WHAT TO DO
Extend the article below about a reconstructive surgeon's mission work, beginning after its final sentence.

***** DOCUMENT EXTRACT *****

Reconstructive surgeon finds meaning in global mission work

Dr. Stallworth (left) and a local woman in Pisac, Peru.

By Shakera Flores

What’s the most impactful and positive thing you’ve ever done? This question may have most people stumped, but it’s likely an easy one for Christian Stallworth, M.D., clinical associate professor and facial plastic surgeon in the Department of Otolaryngology.

He routinely visits developing countries to perform facial reconstructive surgery on children.

Dr. Stallworth, a member of the American Academy of Facial Plastic and Reconstructive Surgery, has joined numerous humanitarian surgical missions through Face to Face, a philanthropic and humanitarian program. Serving as a team surgeon on missions to Peru and Guatemala to help the less fortunate has left him with a lasting impression of what health care truly means.

Dr. Stallworth recounted some of his most memorable experiences during these mission trips.

On his very first mission, he’d gone to a waiting area to speak with a child’s family to inform them on the success of the surgery, but was immediately met tears and grief. The family was crying and gathering their things to leave. “They were Quechua people, descendants of the Incas. They explained to our translator that they were under the impression that when a doctor came out to talk with you it meant the patient had died,” said Dr. Stallworth. It was a shock, but helped him understand the culture.

Another memory involves a baby girl with a wide cleft lip. His team worked diligently because they knew the surgery would impact not only her, but her entire family.

“According to the mother, her husband, the baby’s father, divorced her and left them because he and his extended family felt a daughter born with a cleft was cursed. In his opinion, the baby’s affliction had to have come from the mother and her sins,” he said.

***** PROVIDED MATERIAL *****

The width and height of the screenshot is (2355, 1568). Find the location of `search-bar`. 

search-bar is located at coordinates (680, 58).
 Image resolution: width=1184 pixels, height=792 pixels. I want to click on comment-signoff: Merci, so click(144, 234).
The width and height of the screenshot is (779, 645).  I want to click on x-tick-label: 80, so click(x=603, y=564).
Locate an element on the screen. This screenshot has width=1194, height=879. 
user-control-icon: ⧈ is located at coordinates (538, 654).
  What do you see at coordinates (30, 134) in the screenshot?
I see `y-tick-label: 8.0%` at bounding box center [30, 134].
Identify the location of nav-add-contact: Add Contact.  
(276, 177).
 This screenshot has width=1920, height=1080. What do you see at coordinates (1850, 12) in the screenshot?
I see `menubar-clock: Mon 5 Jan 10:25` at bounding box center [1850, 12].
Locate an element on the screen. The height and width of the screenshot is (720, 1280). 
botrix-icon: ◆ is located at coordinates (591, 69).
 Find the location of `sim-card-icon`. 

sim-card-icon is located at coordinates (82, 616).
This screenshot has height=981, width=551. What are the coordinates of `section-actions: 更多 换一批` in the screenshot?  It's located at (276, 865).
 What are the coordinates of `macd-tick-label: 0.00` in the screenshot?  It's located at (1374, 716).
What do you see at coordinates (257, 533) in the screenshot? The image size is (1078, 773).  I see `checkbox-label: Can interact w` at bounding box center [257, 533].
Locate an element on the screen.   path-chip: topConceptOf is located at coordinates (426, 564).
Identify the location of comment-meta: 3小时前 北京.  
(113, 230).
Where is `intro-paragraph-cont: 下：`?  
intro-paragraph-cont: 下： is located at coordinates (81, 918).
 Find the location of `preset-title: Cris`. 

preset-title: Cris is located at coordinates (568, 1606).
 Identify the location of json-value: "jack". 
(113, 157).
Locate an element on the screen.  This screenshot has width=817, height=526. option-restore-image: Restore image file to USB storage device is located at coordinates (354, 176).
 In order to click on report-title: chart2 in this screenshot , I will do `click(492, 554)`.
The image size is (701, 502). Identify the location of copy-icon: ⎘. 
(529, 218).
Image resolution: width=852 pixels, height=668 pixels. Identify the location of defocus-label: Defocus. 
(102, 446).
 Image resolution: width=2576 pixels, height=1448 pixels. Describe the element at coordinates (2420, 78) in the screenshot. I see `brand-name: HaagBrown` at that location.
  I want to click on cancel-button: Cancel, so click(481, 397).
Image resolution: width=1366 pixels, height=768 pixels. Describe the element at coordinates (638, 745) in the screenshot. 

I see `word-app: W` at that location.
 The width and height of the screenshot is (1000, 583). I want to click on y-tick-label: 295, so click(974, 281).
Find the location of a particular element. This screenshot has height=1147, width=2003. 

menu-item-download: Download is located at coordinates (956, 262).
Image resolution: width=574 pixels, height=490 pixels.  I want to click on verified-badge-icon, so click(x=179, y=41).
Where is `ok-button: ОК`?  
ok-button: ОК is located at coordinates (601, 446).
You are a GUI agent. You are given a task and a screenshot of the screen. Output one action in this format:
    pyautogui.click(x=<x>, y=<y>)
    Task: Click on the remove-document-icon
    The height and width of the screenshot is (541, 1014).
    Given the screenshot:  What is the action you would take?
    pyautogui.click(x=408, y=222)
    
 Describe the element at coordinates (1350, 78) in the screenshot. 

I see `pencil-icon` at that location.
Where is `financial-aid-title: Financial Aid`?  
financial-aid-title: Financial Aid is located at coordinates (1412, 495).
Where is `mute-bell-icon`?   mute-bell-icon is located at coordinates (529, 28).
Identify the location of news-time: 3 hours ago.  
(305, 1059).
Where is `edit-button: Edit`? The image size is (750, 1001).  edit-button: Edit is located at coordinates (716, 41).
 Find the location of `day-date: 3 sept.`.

*****

RESPONSE FOR THIS EXERCISE
“The patients and their families have always proven to be so grateful and so invested in their own health care,” Dr. Stallworth said. “Working in this environment and operating in rooms without ventilation and air conditioning, seeing flies in an operating room, (performing rounds) on patients in communal rooms with no air conditioning in the summer, seeing the resiliency of families that bring children from hundreds of miles by foot and bus, only to go back the day after without prolonged hospital stays – all of these experiences are so eye-opening and in stark contrast to much of what you see in the United States.

“This kind of medical care can embody the very reasons why many of us sought a career in medicine,” he added.

Mission trips aren’t for the faint of heart, but for those who want to impact the lives of those with no access to health care. Dr. Stallworth’s advice is to “find a team that needs your expertise in whatever field that might be and a team that has an established track record. Doing this can make sure the rewards and positives outweigh any downside.”